Newgarden's victory capped an eventful afternoon at the Brickyard that saw the start delayed by four hours due to severe storms and the race interrupted by multiple cautions.
Yet the drivers managed to get in all 200 laps around the 2.5-mile oval, but only just with the race finishing in the Indiana sunset right before the 8.15pm (1.15am GMT) curfew.
Newgarden gave the crowd of over 300,000 an American winner on the US Memorial Day weekend holiday. Chip Ganassi Racing's Scott Dixon was third.
"I'm just so proud of this team," Newgarden, who took a $440,000 bonus for winning back-to-back Indy 500s, said. "They crushed it - crushed it."
Starting on the front row alongside polesitter Scott McLaughlin and 2018 Indy 500 champion Will Power, Newgarden ran near the front of the pack all day.
But at the end the fight came down to the last-lap shootout with O'Ward, Newgarden sweeping past the Mexican's Arrow McLaren to become just the sixth driver to win back-to-back 500s and the first since Helio Castroneves in 2001 and 2002.
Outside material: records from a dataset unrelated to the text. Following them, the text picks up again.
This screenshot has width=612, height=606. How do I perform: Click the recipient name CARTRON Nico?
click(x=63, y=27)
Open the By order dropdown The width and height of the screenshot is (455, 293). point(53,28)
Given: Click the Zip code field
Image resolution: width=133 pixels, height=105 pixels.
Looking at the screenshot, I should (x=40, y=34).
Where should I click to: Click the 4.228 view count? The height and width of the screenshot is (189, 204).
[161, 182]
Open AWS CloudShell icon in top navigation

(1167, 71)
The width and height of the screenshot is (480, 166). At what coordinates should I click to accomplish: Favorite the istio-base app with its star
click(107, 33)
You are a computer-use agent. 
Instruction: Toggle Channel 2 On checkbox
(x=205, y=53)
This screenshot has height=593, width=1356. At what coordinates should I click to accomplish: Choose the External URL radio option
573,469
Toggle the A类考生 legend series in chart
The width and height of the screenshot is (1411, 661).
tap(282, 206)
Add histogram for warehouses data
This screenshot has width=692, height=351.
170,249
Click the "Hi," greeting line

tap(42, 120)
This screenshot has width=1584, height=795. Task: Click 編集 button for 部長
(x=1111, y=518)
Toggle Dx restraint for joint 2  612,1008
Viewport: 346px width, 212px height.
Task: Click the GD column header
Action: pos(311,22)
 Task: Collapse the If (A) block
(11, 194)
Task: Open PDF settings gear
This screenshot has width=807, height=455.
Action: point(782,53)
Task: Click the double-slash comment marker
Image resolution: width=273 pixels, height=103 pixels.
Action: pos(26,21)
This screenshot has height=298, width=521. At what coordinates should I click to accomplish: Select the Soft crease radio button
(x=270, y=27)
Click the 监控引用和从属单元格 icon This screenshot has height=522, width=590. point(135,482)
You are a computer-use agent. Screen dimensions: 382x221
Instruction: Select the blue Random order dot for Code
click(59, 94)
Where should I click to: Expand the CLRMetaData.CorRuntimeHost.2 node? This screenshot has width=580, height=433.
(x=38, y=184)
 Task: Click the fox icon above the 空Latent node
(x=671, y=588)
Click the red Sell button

Newgarden's triumph marked team owner Roger Penske's 20th win of the 'Greatest Spectacle in Racing', albeit coming with a whiff of scandal.
Even as Newgarden celebrated chugging from the traditional quart of milk he took a moment to hit back at critics who have labelled him a cheat after his victory at the season-opening IndyCar race in St Petersburg was forfeited for illegal use of the push-to-pass feature that gives drivers a horsepower boost.
An investigation by team owner Penske, who also own the IndyCar series and the Indianapolis Motor Speedway, resulted in Newgarden's disqualification and sanctioning of several officials including the race outfit's president Tim Cindric and race engineer Luke Mason.
"They can say what they want, I don't even care," Newgarden said. "We worked our tails off.
"Luke, Tim, they're not here today but they are a huge part of this."